Start of GIVEN RECORDS

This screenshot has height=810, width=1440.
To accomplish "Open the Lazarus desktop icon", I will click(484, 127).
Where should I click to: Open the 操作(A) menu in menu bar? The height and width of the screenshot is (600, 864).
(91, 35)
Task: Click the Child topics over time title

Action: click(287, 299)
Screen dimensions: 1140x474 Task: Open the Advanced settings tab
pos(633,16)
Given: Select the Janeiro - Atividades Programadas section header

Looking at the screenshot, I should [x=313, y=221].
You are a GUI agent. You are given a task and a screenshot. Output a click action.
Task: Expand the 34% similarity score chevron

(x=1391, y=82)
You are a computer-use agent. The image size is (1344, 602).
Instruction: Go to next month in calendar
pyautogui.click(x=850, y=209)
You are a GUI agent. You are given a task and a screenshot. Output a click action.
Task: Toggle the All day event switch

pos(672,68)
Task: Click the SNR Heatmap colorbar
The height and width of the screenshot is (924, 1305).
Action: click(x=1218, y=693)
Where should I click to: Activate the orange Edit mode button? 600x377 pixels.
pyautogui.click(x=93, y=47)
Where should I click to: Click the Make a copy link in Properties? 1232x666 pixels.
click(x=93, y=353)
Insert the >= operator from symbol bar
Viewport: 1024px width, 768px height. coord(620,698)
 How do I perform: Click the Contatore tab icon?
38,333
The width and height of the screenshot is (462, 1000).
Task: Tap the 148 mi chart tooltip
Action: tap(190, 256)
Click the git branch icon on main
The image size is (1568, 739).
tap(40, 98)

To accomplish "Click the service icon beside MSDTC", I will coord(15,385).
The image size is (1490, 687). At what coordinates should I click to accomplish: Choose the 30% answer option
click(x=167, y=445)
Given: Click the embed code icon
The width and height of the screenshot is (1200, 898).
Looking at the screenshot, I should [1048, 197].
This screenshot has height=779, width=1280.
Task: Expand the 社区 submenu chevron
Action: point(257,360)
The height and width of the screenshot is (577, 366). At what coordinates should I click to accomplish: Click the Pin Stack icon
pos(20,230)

End of GIVEN RECORDS

** WHAT NEEDS TO BE DONE **
Rewrite the whole listing above, changing every "Where should I click to" to "Which spot should I click to" and keeping everything else the same.

** RESULT FOR THIS EXERCISE **
This screenshot has height=810, width=1440.
To accomplish "Open the Lazarus desktop icon", I will click(484, 127).
Which spot should I click to: Open the 操作(A) menu in menu bar? The height and width of the screenshot is (600, 864).
(91, 35)
Task: Click the Child topics over time title

Action: click(287, 299)
Screen dimensions: 1140x474 Task: Open the Advanced settings tab
pos(633,16)
Given: Select the Janeiro - Atividades Programadas section header

Looking at the screenshot, I should [x=313, y=221].
You are a GUI agent. You are given a task and a screenshot. Output a click action.
Task: Expand the 34% similarity score chevron

(x=1391, y=82)
You are a computer-use agent. The image size is (1344, 602).
Instruction: Go to next month in calendar
pyautogui.click(x=850, y=209)
You are a GUI agent. You are given a task and a screenshot. Output a click action.
Task: Toggle the All day event switch

pos(672,68)
Task: Click the SNR Heatmap colorbar
The height and width of the screenshot is (924, 1305).
Action: click(x=1218, y=693)
Which spot should I click to: Activate the orange Edit mode button? 600x377 pixels.
pyautogui.click(x=93, y=47)
Which spot should I click to: Click the Make a copy link in Properties? 1232x666 pixels.
click(x=93, y=353)
Insert the >= operator from symbol bar
Viewport: 1024px width, 768px height. coord(620,698)
 How do I perform: Click the Contatore tab icon?
38,333
The width and height of the screenshot is (462, 1000).
Task: Tap the 148 mi chart tooltip
Action: tap(190, 256)
Click the git branch icon on main
The image size is (1568, 739).
tap(40, 98)

To accomplish "Click the service icon beside MSDTC", I will coord(15,385).
The image size is (1490, 687). At what coordinates should I click to accomplish: Choose the 30% answer option
click(x=167, y=445)
Given: Click the embed code icon
The width and height of the screenshot is (1200, 898).
Looking at the screenshot, I should [1048, 197].
This screenshot has height=779, width=1280.
Task: Expand the 社区 submenu chevron
Action: point(257,360)
The height and width of the screenshot is (577, 366). At what coordinates should I click to accomplish: Click the Pin Stack icon
pos(20,230)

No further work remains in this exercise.